Document passage:
--- Begin ---
3.08.2006

Spring cleaning



Spring, wonderful spring. Baseball is back in all its glory, along with some shame.

The World Baseball Classic appeared ready to join the latter category, but now that it's underway, it is shaping up to to perhaps live up to its name. Most prognosticators predicted it would be a flop, or worse, a disaster. No one seemed to agree when exactly it should take place. No one liked the pitch limits or the mercy rule. No one wanted to see their best players get hurt for a game that just didn't seem to matter -- that is, for a game that wasn't played for their own favorite team.

But baseball, it can be argued, is hardly America's pastime any longer. And frankly, I would argue that the best thing that could happen for the sake of the World Baseball Classic would be for team USA to get eliminated in the first round. Imagine the uproar! The disgrace! America beaten at its own game! Surely it wouldn't happen, not with the light schedule the US had to face in round one.

Game one went according as planned, but barely. The US beat Mexico 2-0, both runs coming by way of solo home runs, the first by everyone's favorite first baseman, the above pictured Mr. Derrek Lee, the second by Atlanta's Chipper Jones, who I personally can't stand. Next up were the Canadians, whose team consisted of the Pirates' Jason Bay, and...well, some other guys, Canadians for the most part. No problem.
--- End ---
Directives:
1. In the World Baseball Classic post, what was the final score of the US game against Mexico?
2. From the World Baseball Classic post, return the part that opens with the words containing "The World Baseball Classic appeared" and closes with "in round one.".
3. Write the next part of the World Baseball Classic post, picking up after its final sentence.
The lines after this point are separate material.

Provided information:
--- Begin ---
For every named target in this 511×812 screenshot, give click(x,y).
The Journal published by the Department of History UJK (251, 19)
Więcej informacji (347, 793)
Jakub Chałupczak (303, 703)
--- End ---
--- Begin ---
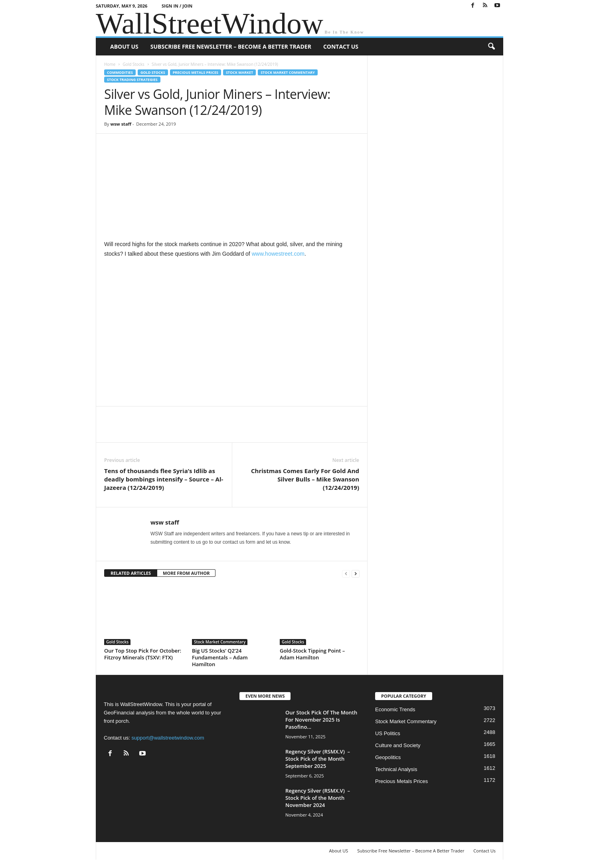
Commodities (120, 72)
--- End ---
Solved tasks:
1. The US beat Mexico 2-0.

2.
The World Baseball Classic appeared ready to join the latter category, but now that it's underway, it is shaping up to to perhaps live up to its name. Most prognosticators predicted it would be a flop, or worse, a disaster. No one seemed to agree when exactly it should take place. No one liked the pitch limits or the mercy rule. No one wanted to see their best players get hurt for a game that just didn't seem to matter -- that is, for a game that wasn't played for their own favorite team.

But baseball, it can be argued, is hardly America's pastime any longer. And frankly, I would argue that the best thing that could happen for the sake of the World Baseball Classic would be for team USA to get eliminated in the first round. Imagine the uproar! The disgrace! America beaten at its own game! Surely it wouldn't happen, not with the light schedule the US had to face in round one.

3.
Well, until the US actually played the Canadians. Starting pitcher Dontrelle Willis, he with the funny wind-up and the 2003 World Series ring and Rookie-of-the-Year trophy, got positively shelled. The scoring got started thanks to a triple by Canada's second baseman, Stubby Clapp. Yes, there is a baseball player whose name is Stubby Clapp. You've never heard of Stubby Clapp? He exists, you can look him up. He's the quintessential cup-of-coffee minor league also-ran; played 23 games for the Cardinals in 2001 and racked up an awful .200 batting average, knocked around the minors until '04, and thus would have logically ended the sorry story of Stubby Clapp. Much as at seems the fates should smile on the baseball career of a player with a name as old-school perfect as Stubby Clapp, baseball success for Stubby was just not to be.

Until the maligned, misnomered World Baseball Classic came along, and Mr. Stubby Clapp re-wrote the script baseball karma had handed him and made himself a surefire hero in the hockey-obsessed nation of Canada. These allegedly unintimidating Canucks beat the snot out of Dontrelle Willis and stormed to a 8-0 lead behind the aforementioned Stubby Clapp, an inside-the-park home run by Adam Stern, who did little to distinguish himself for the Red Sox last year, and a gutsy start from pitcher Adam Loewen, who spent all of last year playing for Baltimore's Class A minor league team, who if you were wondering play in Frederick, MD. This against a team boasting a generous helping of future first-ballot Hall-of-Famers and the World's Premier First Baseman, Derrek Lee, star of Chicago's Favorite Baseball Team. And they resisted a 6-run surge by the Americans and held down a save behind, you guessed it, a not-ready-for-primetime minor league pitcher.

Much as America would like to see its chosen heroes reassert its dominance in the sport it invented, the sad truth is that the rest of the world has way more passion invested in America's former pastime. A Cinderella story like Canada beating the world's finest with such endearing baseball never-weres such as Stubby Clapp would just the kind of improbable outcome that just may make the World Baseball Classic truly classic.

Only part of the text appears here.